(Stated problem)
Copy the records word for word, starting at the line that contains "The height and" and ending at the end of the records, and leave out the pictures.

(Excerpted data)
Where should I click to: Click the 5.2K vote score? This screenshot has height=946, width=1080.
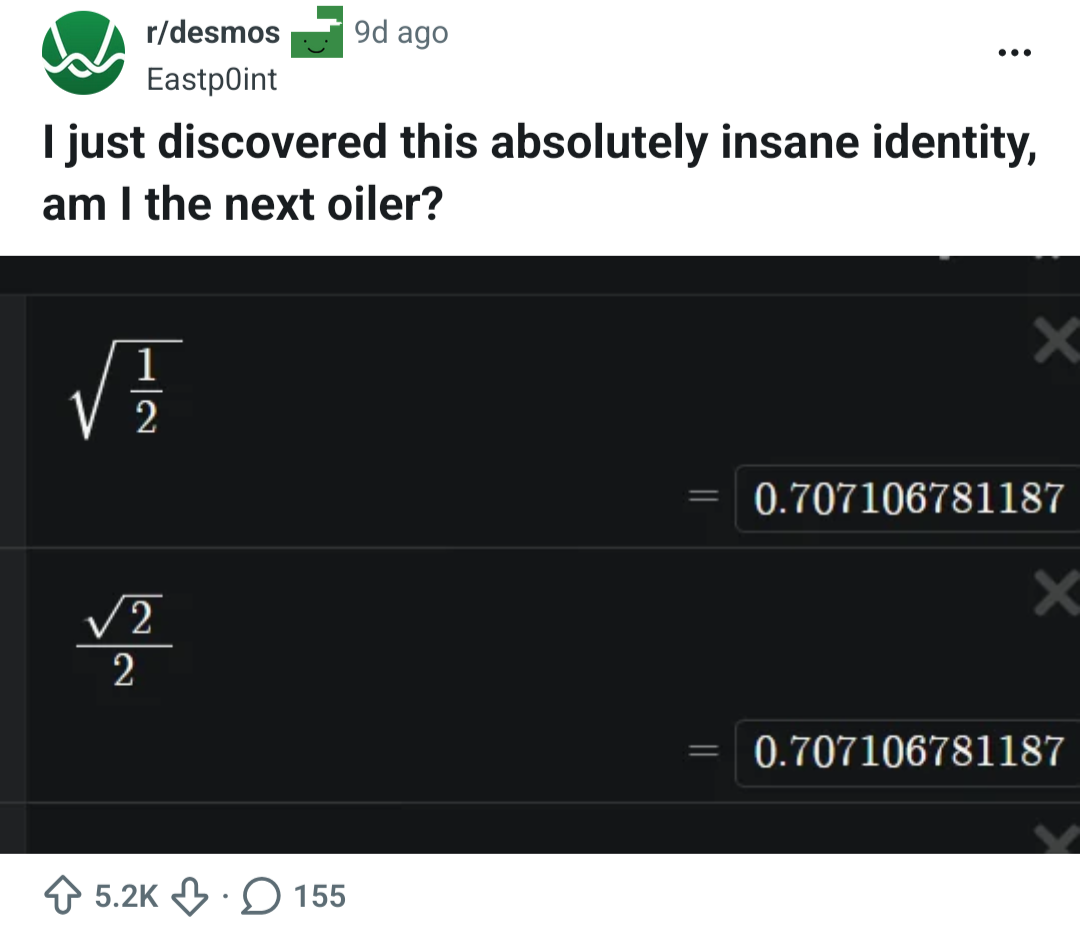[126, 895]
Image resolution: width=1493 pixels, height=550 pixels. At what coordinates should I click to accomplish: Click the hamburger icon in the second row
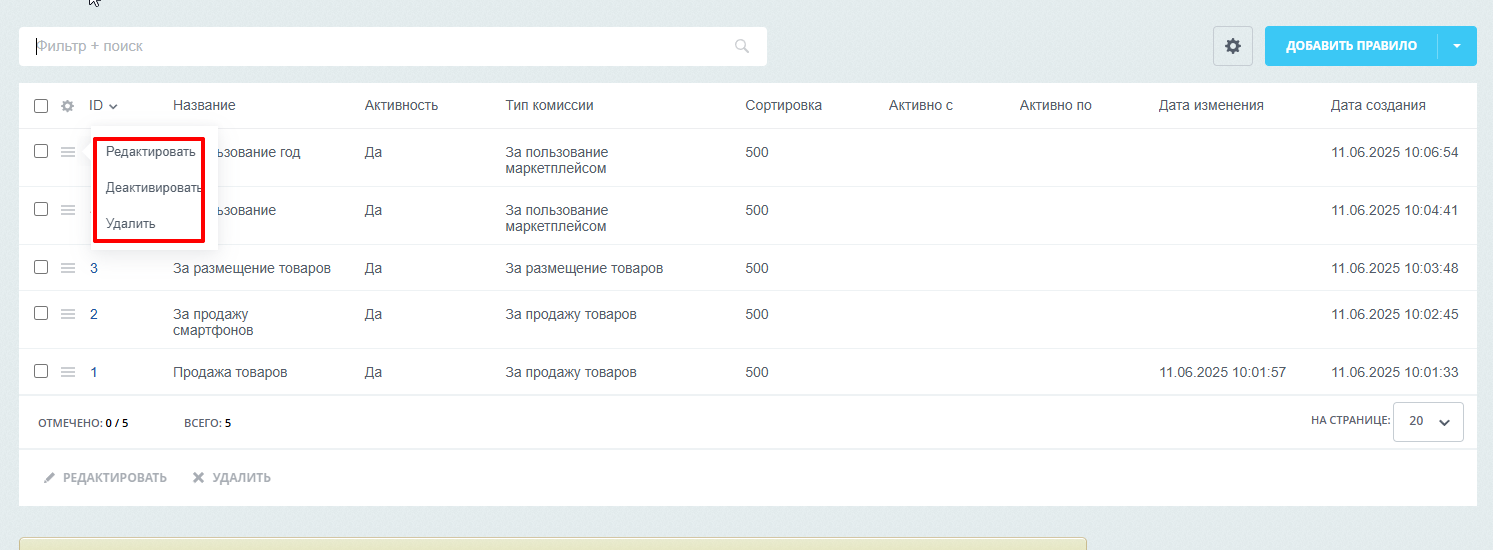[68, 210]
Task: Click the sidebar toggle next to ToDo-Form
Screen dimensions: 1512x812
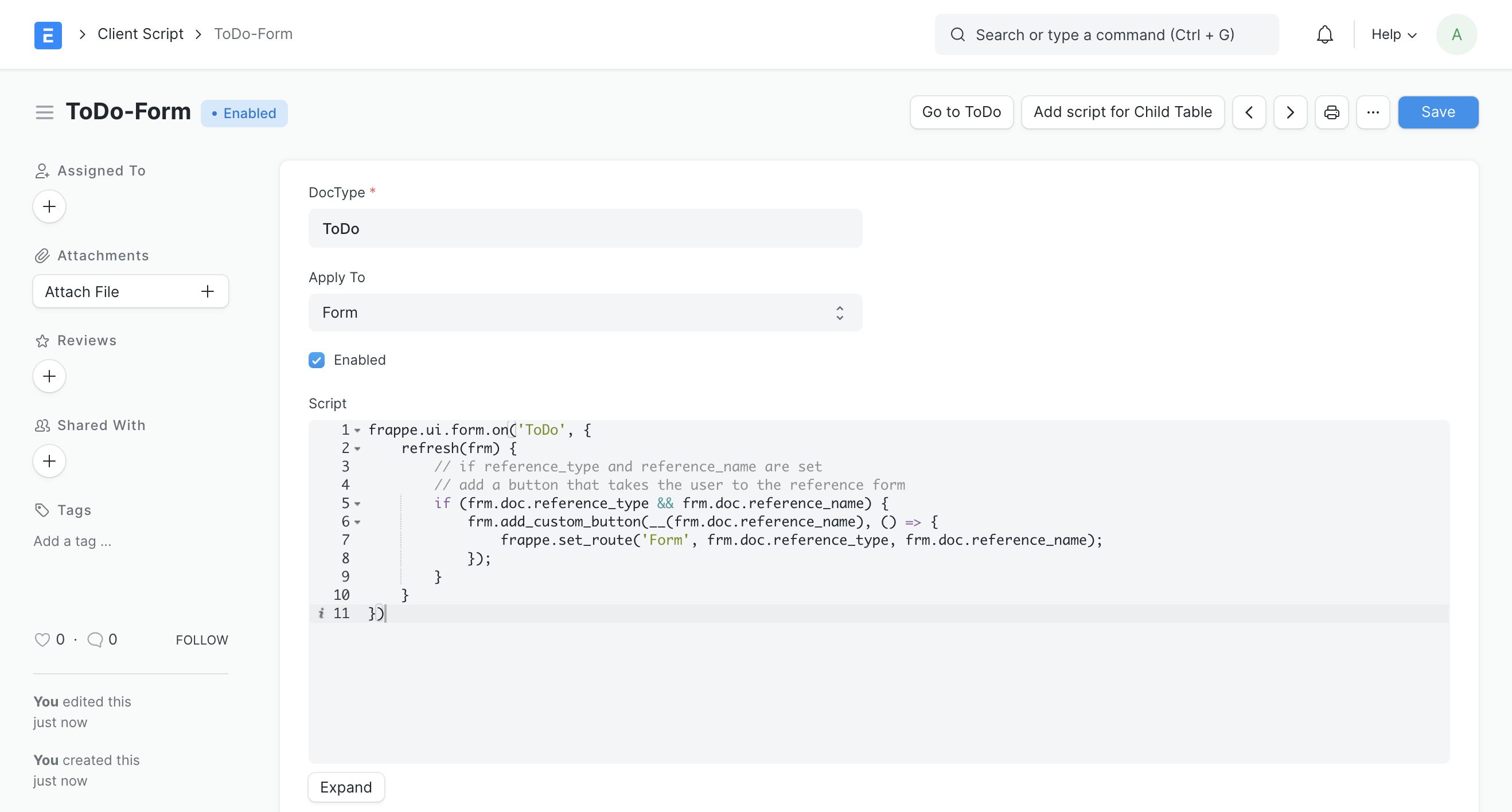Action: 44,111
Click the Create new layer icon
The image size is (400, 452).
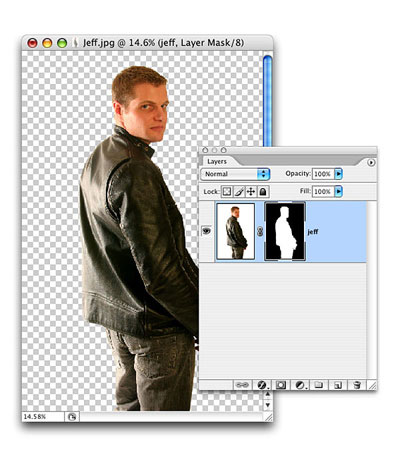pos(338,385)
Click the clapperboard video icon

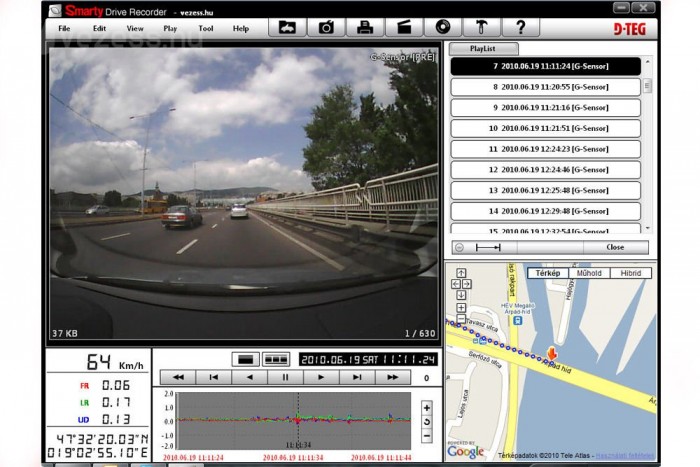click(x=404, y=28)
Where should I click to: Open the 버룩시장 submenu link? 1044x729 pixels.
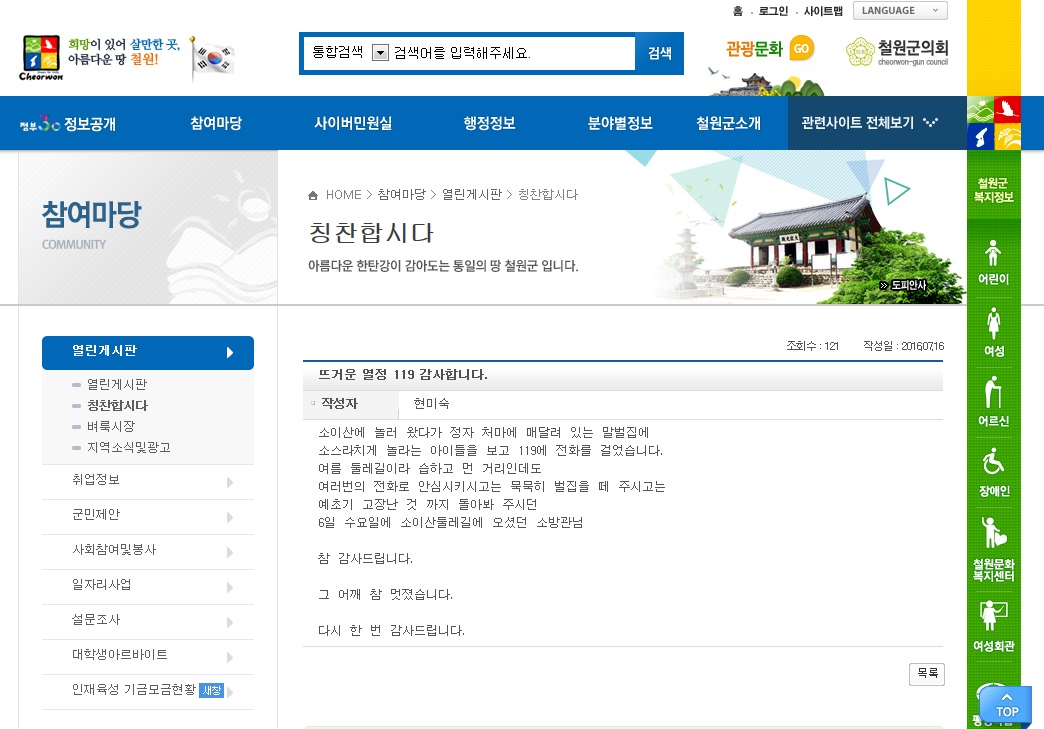point(111,426)
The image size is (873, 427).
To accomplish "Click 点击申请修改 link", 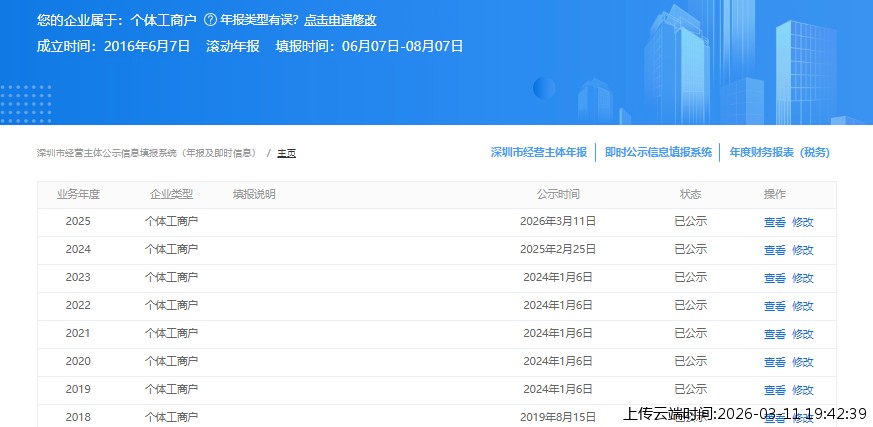I will [x=340, y=20].
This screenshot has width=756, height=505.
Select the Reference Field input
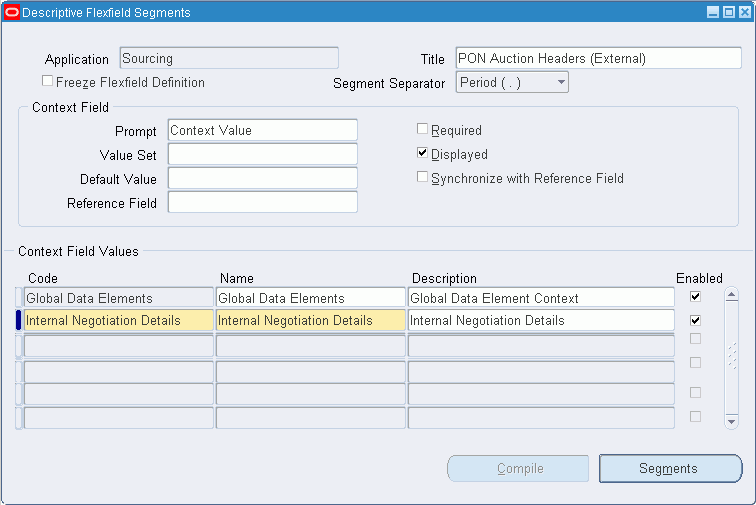(262, 202)
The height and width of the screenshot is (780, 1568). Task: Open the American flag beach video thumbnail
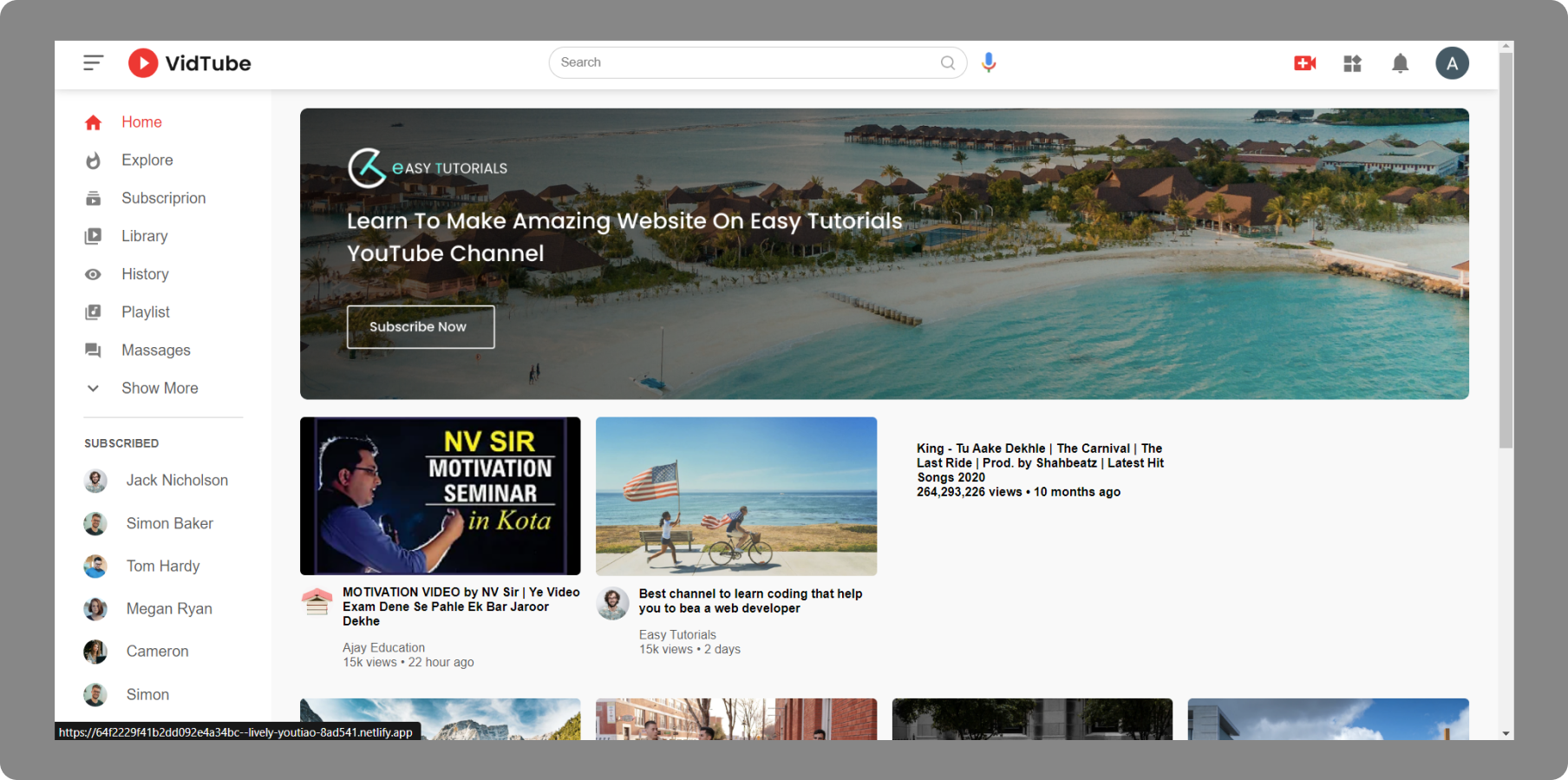coord(736,496)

(Solution to this exercise)
The height and width of the screenshot is (780, 1568). Task: Open the American flag beach video thumbnail
coord(736,496)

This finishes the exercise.